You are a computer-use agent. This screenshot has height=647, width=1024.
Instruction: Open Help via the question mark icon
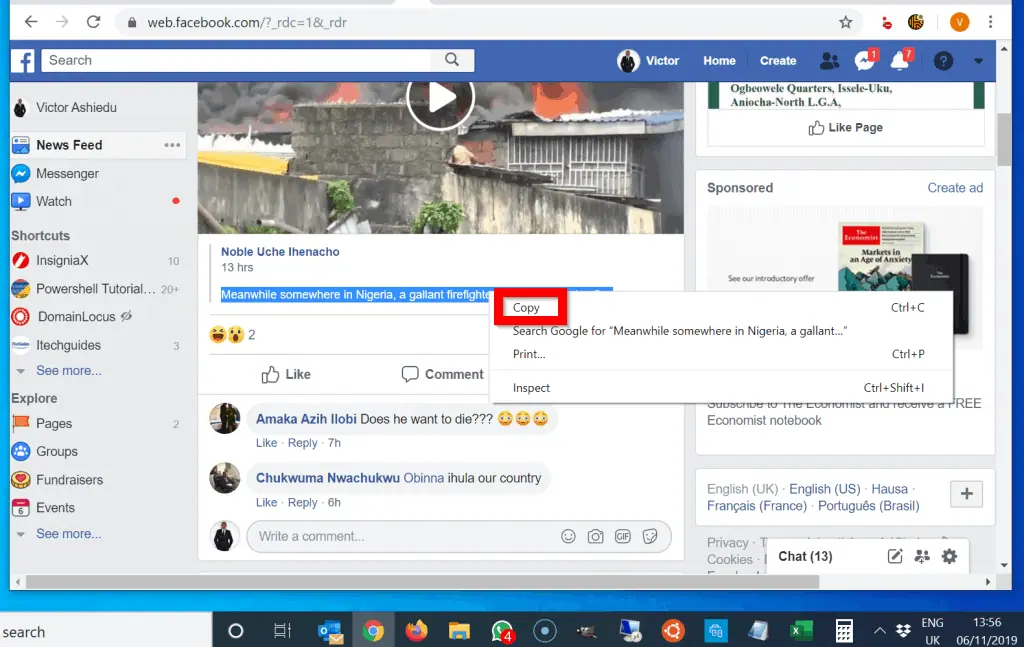tap(943, 60)
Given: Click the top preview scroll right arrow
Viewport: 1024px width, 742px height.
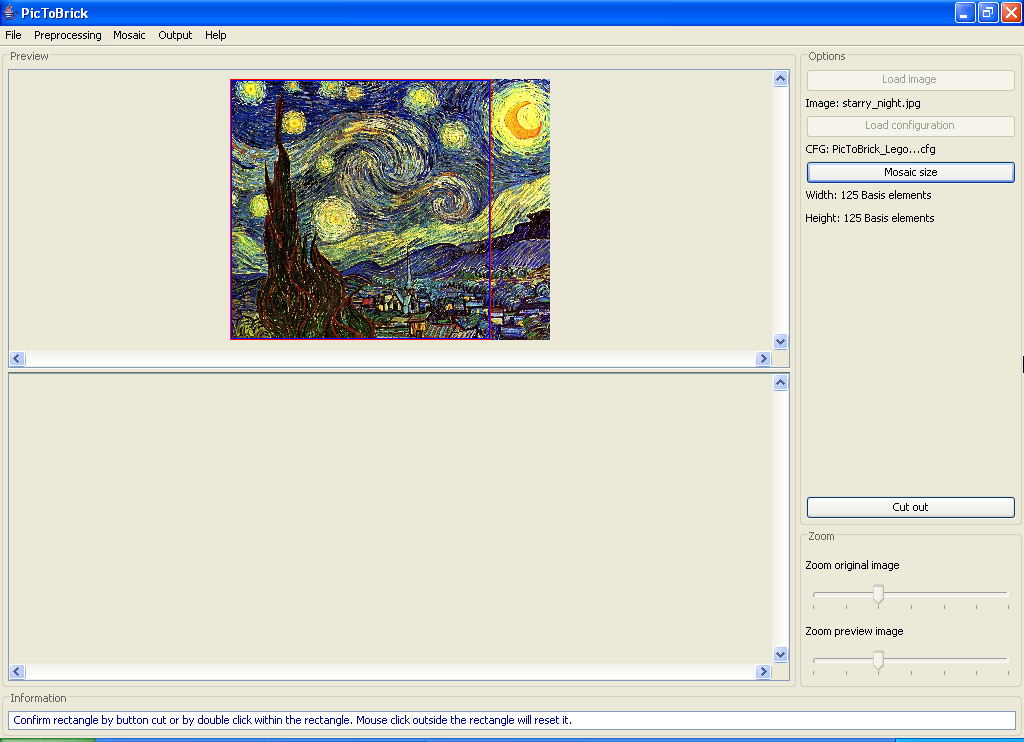Looking at the screenshot, I should [763, 359].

What to work on
Print the records above word for word, omitting any picture they contain.

Task result
You are a computer-use agent. This screenshot has height=647, width=1024.
Instruction: Open Help via the question mark icon
tap(943, 60)
Given: Click the top preview scroll right arrow
Viewport: 1024px width, 742px height.
Looking at the screenshot, I should [763, 359].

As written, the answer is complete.